The action of the angel in Revelation 8 is quite a different thing. Further it would seem as if the sea being of glass marked that there was no more cleansing with water. Would it not show that though essentially holiness must be the same, namely consecration and separation to God, yet that it had formally a different character? This is separation to God while Christ is hidden and while it is His being all Himself for His own sake. It is not forcing out by excess and growth of wickedness but in the power of the Spirit because good is good. Hence when the last plagues are coming out they stand on the sea of glass mingled with fire. They have part in the necessary witness of the place but it is through the application of tribulation to them.
Judgment has the place of the secret separation of the Spirit in making Christ all within, through the result He produced (original priestly washing was not in the laver; that was when they were priests). In chapter 4 the holiness of heaven was fixed and stable as a result. It was not there washing for (or) in the wilderness yet according to the sanctuary. In Revelation 4 the elders are settled in their place around the throne according to that. In Revelation 15 it is only made good (as men say) by the tribulation. They have come through the fire and are there. The 24 elders peacefully there, as their place through grace. They had taken death as their portion, pilgrims and strangers on the earth. The 144,000 of chapter 14 come in as an additional chapter. They have not millennial quietness as their life but having suffered like (not with) Christ on earth they are with Him in His earthly glory wherever He goes.

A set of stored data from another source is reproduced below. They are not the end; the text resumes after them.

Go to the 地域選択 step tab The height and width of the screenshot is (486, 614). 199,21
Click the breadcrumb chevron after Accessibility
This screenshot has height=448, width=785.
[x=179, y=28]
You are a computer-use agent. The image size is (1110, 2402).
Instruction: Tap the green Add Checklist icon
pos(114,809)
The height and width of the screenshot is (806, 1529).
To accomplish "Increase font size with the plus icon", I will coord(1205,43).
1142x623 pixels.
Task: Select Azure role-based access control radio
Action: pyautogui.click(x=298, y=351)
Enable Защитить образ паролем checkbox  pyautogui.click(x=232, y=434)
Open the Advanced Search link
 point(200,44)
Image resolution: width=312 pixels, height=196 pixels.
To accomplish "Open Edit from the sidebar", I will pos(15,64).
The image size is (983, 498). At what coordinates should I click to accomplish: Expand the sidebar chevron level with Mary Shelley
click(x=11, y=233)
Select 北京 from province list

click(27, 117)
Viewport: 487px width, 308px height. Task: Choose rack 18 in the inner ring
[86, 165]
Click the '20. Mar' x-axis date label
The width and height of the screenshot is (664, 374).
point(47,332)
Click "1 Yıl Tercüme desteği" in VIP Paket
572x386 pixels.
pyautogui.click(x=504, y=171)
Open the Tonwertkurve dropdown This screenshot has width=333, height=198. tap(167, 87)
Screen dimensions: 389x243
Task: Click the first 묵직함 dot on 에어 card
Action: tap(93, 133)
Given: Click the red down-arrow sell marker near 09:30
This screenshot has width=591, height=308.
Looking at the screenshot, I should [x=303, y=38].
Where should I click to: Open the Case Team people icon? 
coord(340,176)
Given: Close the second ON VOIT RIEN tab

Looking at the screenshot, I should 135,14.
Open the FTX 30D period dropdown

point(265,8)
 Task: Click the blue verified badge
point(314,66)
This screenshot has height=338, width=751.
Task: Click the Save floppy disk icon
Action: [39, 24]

221 Note in Revelation 9 the first woe applies to the body of unrepentant Israel, not the servants of God. Compare Revelation 9:4 and Revelation 7:3. The second woe applies to the Roman earth as I suppose, that is, the third part of men. The first: Satan's direct power and false prophecy; the second: more external but the false prophecy also. They are killed, not tormented merely as in the first woe. Idolatry and wickedness characterize the second class - inhabiters of the earth, apply to both, the unrepentant Jew and the idolatrous wicked dweller upon a Christless earth - the earth where Rome had its influence.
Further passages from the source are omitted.